- Opening titles
- Directed by: George King
- Written by: Gordon Francis
- Produced by: George King
- Starring: Edward Rigby; Betty Ann Davies; Hilda Bayley;
- Cinematography: Hone Glendinning
- Edited by: John Seabourne Sr.
- Music by: Jack Beaver
- Production company: George King Productions
- Distributed by: Paramount British Pictures
- Release date: August 1937;
- Running time: 67 minutes
- Country: United Kingdom
- Language: English

= Under a Cloud (film) =

Under a Cloud is a 1937 British comedy film directed by George King and starring Betty Ann Davies, Edward Rigby and Hilda Bayley. It was written by Gordon Francis and made at Shepperton Studios as a quota quickie for release by Paramount Pictures.

The screenplay concerns a man who returns from Australia and tries to reconcile with his estranged family.

== Plot ==
When con-man Jimmy Forbes returns to England after many years in exile in Australia, he finds that his wife Rosalyn has become a leading socialite, and that his children Diana and George believe he is dead. After telling the kids that he is an old friend of their father, he takes up residence in his wife's home.
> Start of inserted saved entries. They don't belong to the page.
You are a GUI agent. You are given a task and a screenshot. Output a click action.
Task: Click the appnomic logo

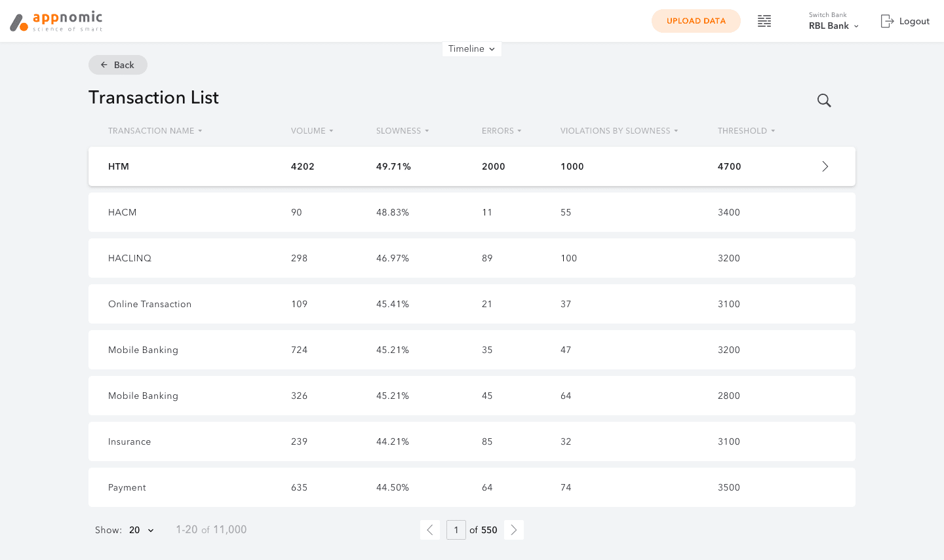56,21
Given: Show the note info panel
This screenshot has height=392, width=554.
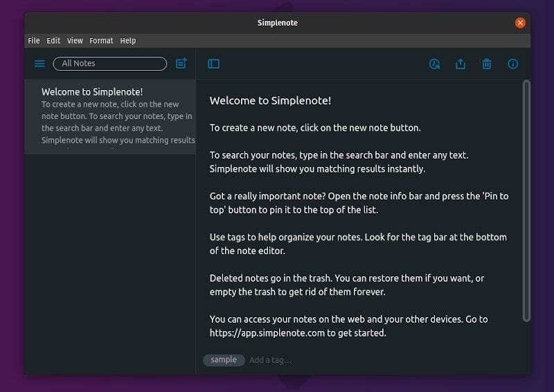Looking at the screenshot, I should tap(513, 64).
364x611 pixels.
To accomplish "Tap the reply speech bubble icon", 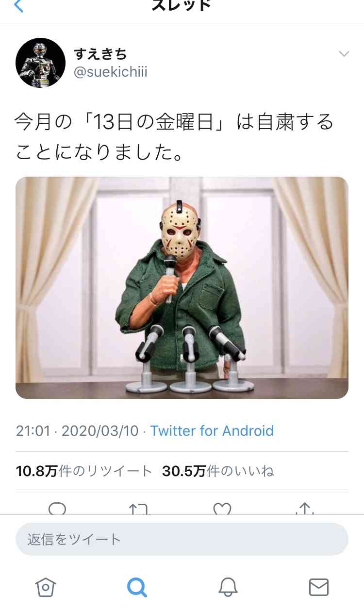I will pos(57,508).
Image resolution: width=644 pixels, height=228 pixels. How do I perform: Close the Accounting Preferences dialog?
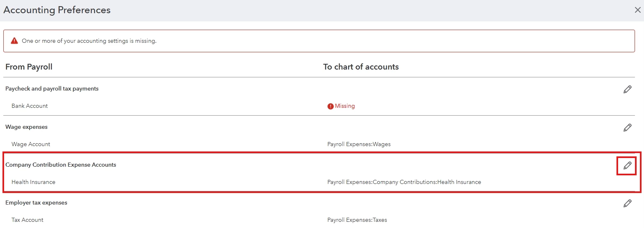[637, 10]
Although no one likes him, when he helps George when he gets involved with murder, he is accepted.

==Cast==
- Edward Rigby as Jimmy Forbes
- Betty Ann Davies as Diana Forbes
- Hilda Bayley as Rosalyn Forbes
- Bernard Clifton as George Forbes
- Moira Reed as Mary Jessyl
- Peter Gawthorne as Sir Edmond Jessyl
- Renee Gadd as Judy St. John
- Billy Watts as Rodney Marsh
- Brian Buchel as Arnold Gill
- Jack Vyvian as Inspector Bryan
- Howard Douglas as gambler on ship

== Reception ==
The Monthly Film Bulletin wrote: "The direction is sometimes slow, but gathers speed towards the end. Edward Rigby carries the film as Jimmy Forbes, giving an excellent portrayal of the lovable rough diamond. He is well supported by Hilda Bayley as Mrs. Forbes and Betty-Ann Davies as Diana. The parts of George and his fiancée Mary are slight."
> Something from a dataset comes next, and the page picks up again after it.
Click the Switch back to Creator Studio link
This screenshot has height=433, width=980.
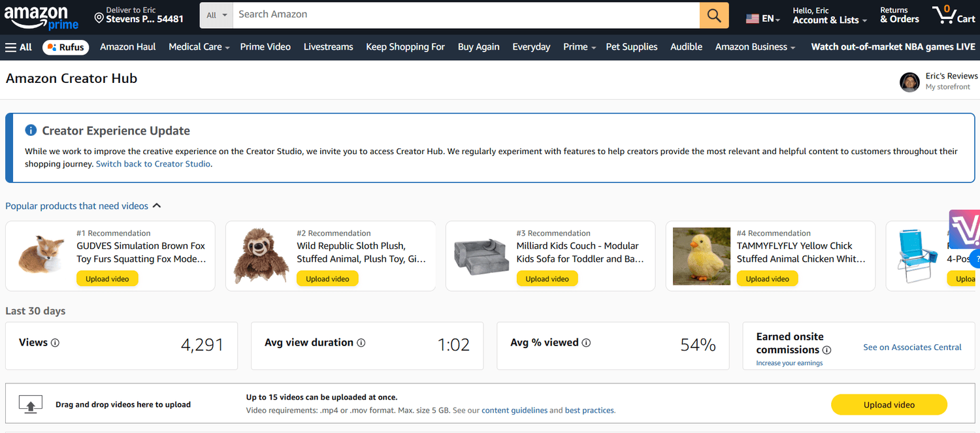[153, 164]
Kine Weekly wrote: "Design is theatrical, the development stilted and obvious and the atmosphere phoney. Quota booking for the uncritical. ... Edward Rigby scores occasionally as Forbes but Betty-Ann Davies, Hilda Bayley, Bernard Clifton, Peter Gawthorne and Renee Gadd fail to draw lifelike character in support. ... The story has an idea, but indifferent direction and acting prevent it from being exploited on entertaining lines. For the most part the film bores."